Both the line with "The width and height of the screenshot is (1432, 400)." and the line with "Given: Click the 设计方案" in the records below must appear in the output, along with every line between them, exactly and with nothing added.

▶ Records shown:
[Start of section]
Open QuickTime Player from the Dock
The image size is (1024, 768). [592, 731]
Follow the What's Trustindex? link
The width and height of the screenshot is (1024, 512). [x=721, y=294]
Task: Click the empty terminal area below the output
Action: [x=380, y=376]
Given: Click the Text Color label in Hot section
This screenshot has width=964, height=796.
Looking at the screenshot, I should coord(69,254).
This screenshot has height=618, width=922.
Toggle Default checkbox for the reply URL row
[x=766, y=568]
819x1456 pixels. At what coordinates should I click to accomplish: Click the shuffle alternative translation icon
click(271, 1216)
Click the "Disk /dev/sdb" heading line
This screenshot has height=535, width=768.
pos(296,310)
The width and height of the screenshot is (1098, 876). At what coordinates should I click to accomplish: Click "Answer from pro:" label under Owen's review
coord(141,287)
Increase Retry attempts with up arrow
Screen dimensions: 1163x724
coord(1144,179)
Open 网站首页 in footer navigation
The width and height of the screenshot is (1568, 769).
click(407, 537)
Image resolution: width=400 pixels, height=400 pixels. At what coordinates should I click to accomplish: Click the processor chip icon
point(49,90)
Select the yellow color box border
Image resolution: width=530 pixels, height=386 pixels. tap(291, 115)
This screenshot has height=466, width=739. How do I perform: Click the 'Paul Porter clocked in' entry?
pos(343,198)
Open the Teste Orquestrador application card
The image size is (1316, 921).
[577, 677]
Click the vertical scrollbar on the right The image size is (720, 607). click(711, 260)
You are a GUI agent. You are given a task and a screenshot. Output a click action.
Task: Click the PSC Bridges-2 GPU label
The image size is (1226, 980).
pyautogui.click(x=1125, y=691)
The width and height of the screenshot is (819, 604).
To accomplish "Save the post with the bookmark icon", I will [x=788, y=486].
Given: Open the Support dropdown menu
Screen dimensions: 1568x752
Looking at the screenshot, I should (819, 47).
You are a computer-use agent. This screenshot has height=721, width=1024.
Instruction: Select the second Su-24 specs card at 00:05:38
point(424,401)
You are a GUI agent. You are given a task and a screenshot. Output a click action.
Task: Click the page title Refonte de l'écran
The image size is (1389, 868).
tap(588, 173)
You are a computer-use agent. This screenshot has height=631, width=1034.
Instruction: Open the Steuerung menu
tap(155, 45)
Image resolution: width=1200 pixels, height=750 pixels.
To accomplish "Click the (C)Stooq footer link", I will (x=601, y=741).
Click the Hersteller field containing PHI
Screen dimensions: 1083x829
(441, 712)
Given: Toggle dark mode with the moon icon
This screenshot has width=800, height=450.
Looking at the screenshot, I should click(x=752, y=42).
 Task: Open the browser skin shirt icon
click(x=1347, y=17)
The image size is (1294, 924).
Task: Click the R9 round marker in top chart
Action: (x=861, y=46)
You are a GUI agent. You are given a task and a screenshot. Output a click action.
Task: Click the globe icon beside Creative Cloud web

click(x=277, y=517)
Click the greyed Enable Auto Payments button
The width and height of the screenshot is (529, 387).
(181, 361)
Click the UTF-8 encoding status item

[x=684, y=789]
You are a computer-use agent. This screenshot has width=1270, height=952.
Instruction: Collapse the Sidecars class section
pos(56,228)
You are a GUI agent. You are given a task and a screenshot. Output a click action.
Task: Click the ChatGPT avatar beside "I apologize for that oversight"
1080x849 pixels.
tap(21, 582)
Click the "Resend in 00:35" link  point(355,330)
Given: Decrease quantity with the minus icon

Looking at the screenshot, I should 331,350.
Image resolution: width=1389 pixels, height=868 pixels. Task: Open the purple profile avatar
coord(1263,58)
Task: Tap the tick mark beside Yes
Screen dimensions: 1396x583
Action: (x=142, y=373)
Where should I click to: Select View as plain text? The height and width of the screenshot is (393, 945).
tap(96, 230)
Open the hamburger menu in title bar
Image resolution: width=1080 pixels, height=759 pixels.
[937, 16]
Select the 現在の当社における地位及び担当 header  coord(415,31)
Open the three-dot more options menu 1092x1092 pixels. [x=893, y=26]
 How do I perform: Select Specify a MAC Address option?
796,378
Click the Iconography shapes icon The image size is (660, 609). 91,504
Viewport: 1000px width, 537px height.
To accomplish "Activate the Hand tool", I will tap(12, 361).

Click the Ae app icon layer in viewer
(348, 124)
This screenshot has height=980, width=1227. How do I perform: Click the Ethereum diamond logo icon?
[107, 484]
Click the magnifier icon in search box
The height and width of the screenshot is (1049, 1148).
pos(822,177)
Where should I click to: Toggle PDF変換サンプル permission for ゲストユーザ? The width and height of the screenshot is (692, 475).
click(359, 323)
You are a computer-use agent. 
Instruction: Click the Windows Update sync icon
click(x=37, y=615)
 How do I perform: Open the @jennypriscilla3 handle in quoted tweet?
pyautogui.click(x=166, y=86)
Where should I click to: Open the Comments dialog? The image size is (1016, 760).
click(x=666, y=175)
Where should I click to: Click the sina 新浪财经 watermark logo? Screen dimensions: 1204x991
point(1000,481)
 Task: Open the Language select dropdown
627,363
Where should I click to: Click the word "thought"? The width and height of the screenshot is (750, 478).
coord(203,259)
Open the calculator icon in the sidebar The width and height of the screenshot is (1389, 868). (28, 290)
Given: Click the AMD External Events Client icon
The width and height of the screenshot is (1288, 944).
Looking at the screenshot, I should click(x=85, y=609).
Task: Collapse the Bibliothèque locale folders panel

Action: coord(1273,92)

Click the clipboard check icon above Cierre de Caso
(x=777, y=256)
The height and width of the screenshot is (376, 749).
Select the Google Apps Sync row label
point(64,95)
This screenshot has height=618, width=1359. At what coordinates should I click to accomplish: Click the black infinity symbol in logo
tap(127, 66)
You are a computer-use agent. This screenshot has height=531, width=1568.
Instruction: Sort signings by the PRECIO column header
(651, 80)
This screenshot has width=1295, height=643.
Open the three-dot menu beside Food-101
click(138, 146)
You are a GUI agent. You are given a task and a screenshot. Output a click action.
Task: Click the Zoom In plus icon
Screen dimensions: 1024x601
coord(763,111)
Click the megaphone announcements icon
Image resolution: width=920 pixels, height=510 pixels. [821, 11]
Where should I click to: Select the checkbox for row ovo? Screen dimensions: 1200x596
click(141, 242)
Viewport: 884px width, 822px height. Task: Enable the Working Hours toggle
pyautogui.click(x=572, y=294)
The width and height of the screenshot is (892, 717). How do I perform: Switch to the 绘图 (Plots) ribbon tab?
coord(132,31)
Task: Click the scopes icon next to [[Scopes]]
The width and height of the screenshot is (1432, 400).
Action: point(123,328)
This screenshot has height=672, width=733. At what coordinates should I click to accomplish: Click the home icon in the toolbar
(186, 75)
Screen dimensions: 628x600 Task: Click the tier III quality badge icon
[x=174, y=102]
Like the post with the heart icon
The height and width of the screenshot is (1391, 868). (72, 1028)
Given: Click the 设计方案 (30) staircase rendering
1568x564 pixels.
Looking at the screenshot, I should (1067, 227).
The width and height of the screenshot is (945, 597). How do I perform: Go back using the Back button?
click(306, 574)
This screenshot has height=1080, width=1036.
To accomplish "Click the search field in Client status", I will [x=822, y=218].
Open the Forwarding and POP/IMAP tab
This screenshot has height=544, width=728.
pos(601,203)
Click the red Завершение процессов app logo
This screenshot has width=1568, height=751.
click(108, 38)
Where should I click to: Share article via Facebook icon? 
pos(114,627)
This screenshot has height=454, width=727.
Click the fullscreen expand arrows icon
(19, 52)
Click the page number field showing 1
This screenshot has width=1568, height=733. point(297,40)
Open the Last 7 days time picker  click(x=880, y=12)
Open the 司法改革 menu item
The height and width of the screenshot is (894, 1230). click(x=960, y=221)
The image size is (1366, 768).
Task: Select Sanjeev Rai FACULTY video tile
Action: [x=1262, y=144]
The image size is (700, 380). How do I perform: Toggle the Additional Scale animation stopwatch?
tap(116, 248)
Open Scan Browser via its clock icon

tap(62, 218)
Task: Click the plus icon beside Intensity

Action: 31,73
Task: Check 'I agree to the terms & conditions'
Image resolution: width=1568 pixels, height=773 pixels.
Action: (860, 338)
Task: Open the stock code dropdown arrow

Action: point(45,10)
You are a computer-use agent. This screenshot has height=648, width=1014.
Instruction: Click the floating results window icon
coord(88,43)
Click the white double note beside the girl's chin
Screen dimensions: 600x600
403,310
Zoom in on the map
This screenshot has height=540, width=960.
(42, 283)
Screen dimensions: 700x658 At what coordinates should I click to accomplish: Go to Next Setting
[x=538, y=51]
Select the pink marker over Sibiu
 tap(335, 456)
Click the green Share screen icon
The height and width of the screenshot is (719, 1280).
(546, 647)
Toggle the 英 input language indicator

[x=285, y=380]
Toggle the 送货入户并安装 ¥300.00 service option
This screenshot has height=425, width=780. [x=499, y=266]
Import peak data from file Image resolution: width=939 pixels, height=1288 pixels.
[End of section]
▶ Response:
The width and height of the screenshot is (1432, 400).
Action: point(123,328)
This screenshot has height=672, width=733. At what coordinates should I click to accomplish: Click the home icon in the toolbar
(186, 75)
Screen dimensions: 628x600 Task: Click the tier III quality badge icon
[x=174, y=102]
Like the post with the heart icon
The height and width of the screenshot is (1391, 868). (72, 1028)
Given: Click the 设计方案 (30) staircase rendering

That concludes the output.